The Gupta family, led by brothers Ajay, Atul and Rajesh, has had two decades of empire-building in South Africa. They have reeled in presidents, ministers, the media and anyone who wants to ride on the gravy train.
When the Mail & Guardian first looked into the family’s influence, it was barely a blip on the radar. Now the Guptas loom large in the South African public’s imagination, accused as they are of “state capture”, to the degree that they can apparently offer ministerial jobs to ANC leaders when it suits them.
When they first settled in South Africa, the Guptas got close to Essop Pahad, then-president Thabo Mbeki’s minister in the presidency, but when that relationship soured they developed an even closer relationship with Jacob Zuma.
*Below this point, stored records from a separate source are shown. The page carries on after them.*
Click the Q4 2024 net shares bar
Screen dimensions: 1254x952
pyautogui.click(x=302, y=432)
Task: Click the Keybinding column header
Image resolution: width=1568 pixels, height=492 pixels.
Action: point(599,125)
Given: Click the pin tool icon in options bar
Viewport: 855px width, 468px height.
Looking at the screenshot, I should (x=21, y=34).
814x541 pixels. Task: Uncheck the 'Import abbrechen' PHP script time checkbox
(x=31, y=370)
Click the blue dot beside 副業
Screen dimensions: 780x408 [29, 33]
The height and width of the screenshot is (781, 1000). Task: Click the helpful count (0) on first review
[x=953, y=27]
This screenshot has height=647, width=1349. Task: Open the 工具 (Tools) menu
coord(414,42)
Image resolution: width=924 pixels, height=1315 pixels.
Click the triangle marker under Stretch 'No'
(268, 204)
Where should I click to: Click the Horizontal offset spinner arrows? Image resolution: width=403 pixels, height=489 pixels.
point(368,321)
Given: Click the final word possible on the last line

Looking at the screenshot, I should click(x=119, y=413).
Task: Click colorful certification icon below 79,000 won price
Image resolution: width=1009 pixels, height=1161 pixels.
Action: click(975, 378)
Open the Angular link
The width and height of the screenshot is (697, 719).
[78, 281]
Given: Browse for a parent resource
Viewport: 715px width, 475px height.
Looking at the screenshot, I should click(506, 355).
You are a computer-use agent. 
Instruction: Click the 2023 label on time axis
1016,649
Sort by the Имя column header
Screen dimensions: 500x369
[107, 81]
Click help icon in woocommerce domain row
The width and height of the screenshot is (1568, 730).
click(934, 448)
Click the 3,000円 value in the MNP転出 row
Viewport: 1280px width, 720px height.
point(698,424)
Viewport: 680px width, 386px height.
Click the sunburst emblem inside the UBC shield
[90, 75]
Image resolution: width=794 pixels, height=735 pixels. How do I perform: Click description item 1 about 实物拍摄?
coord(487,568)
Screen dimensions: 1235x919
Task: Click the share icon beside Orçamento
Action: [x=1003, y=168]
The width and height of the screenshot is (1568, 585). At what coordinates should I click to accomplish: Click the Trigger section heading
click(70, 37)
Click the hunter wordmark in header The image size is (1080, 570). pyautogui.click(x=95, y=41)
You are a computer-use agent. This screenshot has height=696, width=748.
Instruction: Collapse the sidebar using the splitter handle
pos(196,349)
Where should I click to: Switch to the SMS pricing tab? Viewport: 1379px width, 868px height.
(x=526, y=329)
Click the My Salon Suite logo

By 2007, the Guptas had a growing and prosperous company, Sahara Computers (not connected to the multinational of the same name, based in India). A few months before Zuma took over the ANC leadership at the Polokwane conference in late 2007, the Guptas hired Zuma’s son Duduzani as a board member of Sahara. His twin sister, Duduzile, became a Sahara director at the same time, but later resigned.
In 2009, the Guptas tested the waters and landed themselves a lucrative tender for the supply of laptops to 300 000 schoolteachers around the country, which the teachers paid off at a government-subsidised rate.
A few months after Zuma became president of South Africa, the family took their relationship to the next level – starting with an official state visit to India. We reported in 2010 that government ministers and business leaders became suspicious of the relationship between Zuma and the Guptas because the president was spending a disproportionate amount of time in meetings with the Guptas during the India visit. “It was clear that they had organised things beforehand and took charge of at least some parts of his diary,” one member of the business delegation that accompanied Zuma told the M&G.
Later that year, it was revealed that Gloria Bongi Ngema, Zuma’s fiancée at the time, had landed a job working for the Gupta family. It appears, too, that the president’s wealthy friends may have facilitated the purchase of the bride-to-be’s R5.2-million home in Pretoria. Ngema was then given, as we reported, a position in the communications and marketing department of JIC Mining Services, which is majority-owned by the Guptas’ Oakbay Investments.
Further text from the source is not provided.